In order to investigate network-level difference (eg, DHGs) between the two cell types, GRNs were inferred (see Methods for more details) in neuronal cells (see Fig. 3a), NPCs (see Fig. 3b) from RNA-seq expression profiles and the structure of the two GRNs were subsequently compared (Fig. 3c). As observed, a large number of regulatory interactions are activated in one cell type but are not activated in the other cell type (blue links represents regulatory interactions activated in NPCs but not in neuronal cells, while red links represents those activated in neuronal cells but not in NPCs). For example, several interactions of the Homeobox protein orthopedia (OTP) gene (red-colored node in Fig. 3c) are activated in neuronal cells but not in NPCs and this is indicative that OTP gene is a potentially important gene which is possibly regulated in neuronal cells but not in NPCs.

Fig. 3
figure 3

GRN in NPCs (a) neuronal cells (b) and differential GRN between the two cell types. a GRN in NPCs. Nodes represent transcripts, while links between two nodes represent regulatory interactions between two transcripts in NPCs. Gene regulatory interactions with high confidence score (confidence score > 0.75) in NPCs are shown in the diagram. b GRN in neuronal cells. Nodes represent transcripts, while links between two nodes represent regulatory interactions between two transcripts in neuronal cells. Gene regulatory interactions with high confidence score (confidence score > 0.75) in neuronal cells are shown in the diagram. c Differential GRN between two cell lines. Nodes are transcripts. Red links represent gene regulatory interactions that are activated in neuronal cells but not activated in NPCs, while blue links represents those activated in NPCs but not in neuronal cells. In this diagram, we assumed that a regulatory interaction is activated in neuronal cells (or NPCs) but is not activated in NPCs (or neuronal cells), if difference in confidence score between the two cell types is greater than 0.75, eg, an interaction whose confidence scores are 0.99 and 0.20 in neuronal cells and NPCs, respectively. Note that OTP is a representative DHG (see Table 3) and thus the gene is highlighted in red

In order to identify DHGs between the two cell types, we used a representative network metric, “degree”, which is defined as the number of links to the transcript. For weighted network, d i , degree of a gene i is defined as, d j  = ∑ N j = 1 W i,j , where N is number of transcripts in a GRN and w i,j is weight (in this study, we used confidence score for a link as weight) for a regulatory interaction between two genes i and j. If a transcript have high-degree in a cell type, such transcript is defined as hub genes/transcripts in the cell type. In order to identify DHGs, for each of genes, we calculated difference in degrees between two cell types. For example, degree of MRPS36 in neuronal cells and that in NPCs are 57.08 and 33.99 respectively, and the degree difference of MPS is 23.09 (= |57.08 – 33.99|). Then, we ranked the transcripts according to their degree difference (Table 3). In Table 3, highly ranked transcripts (transcripts with high degree difference) are DHGs and may play an important role in differentiating neuronal cells from NPCs.

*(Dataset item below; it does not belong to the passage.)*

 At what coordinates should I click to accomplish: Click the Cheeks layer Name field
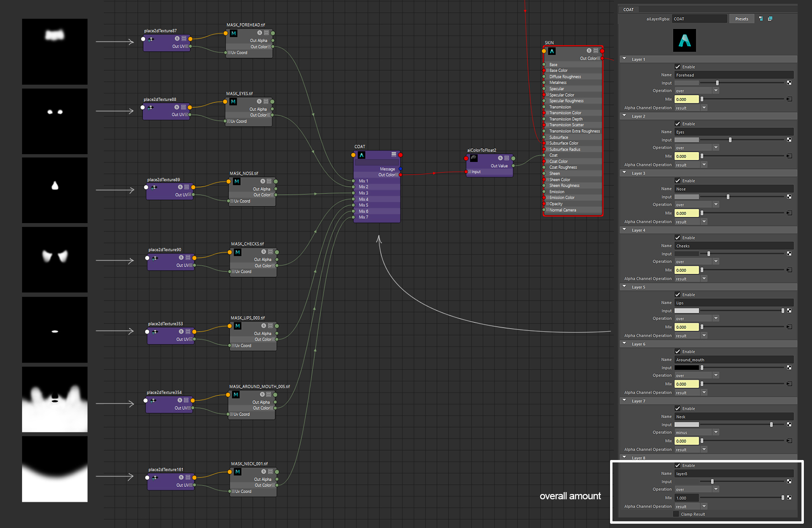[x=734, y=246]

Table 3 Degree of difference between neuronal cells and NPCs in different genes

Among the top ranked DHGs, we identified two potential key transcripts (the mitochondrial ribosomal protein S36 (MRPS36) and OTP) which could be responsible for the differentiation of NPCs from neuronal cells. MRPS36 is reported to be important in the maintenance of an undifferentiated state as overexpression of MRPS36 retards cell proliferation and delays cell cycle, helping cells maintain their undifferentiated state [11]. Similarly, the protein OTP is reportedly expressed in the hypothalamus during mammalian embryonic brain development and is a key determinant underlying FezI and Pac1-mediated of hypothalamic neural differentiation [12, 13]. These results indicate that the putative transcripts present within the top ranked DHGs could act as candidate targets for further experimental validation of their role in neuronal development. It is pertinent to note that as shown in Table 3, several of the SVM-RFE genes did not have significant difference in network property (degree) between the two cell types. This can signify that at the network level, all the SVM-RFE genes (DHGs) may not play biologically relevant role in differentiating the two cell types.

Discussion

The advancement of high throughput sequencing technologies has brought about an unprecedented ability for scientists to analyze the highly complex eukaryotic transcriptome by RNA-Seq. As compared to its predecessors, RNA-Seq has a very high signal-to-noise ratio and very large dynamic range. Reproducibility of RNA-Seq sequencing is also high and is able to provide high correlation across biological and technical replicates [1416]. Further, single-cell RNA-seq techniques were developed, allowing finer insights to be elucidated with respect to the dynamics of disparate cellular differentiation, responses to stimulation and the stochastic nature of transcription within individual cells within a tissue or a tumour. Though it is still expensive to carry out RNA-seq sequencing in the current paradigm, it is expected that the sequencing cost will significantly decrease within the next few years [17].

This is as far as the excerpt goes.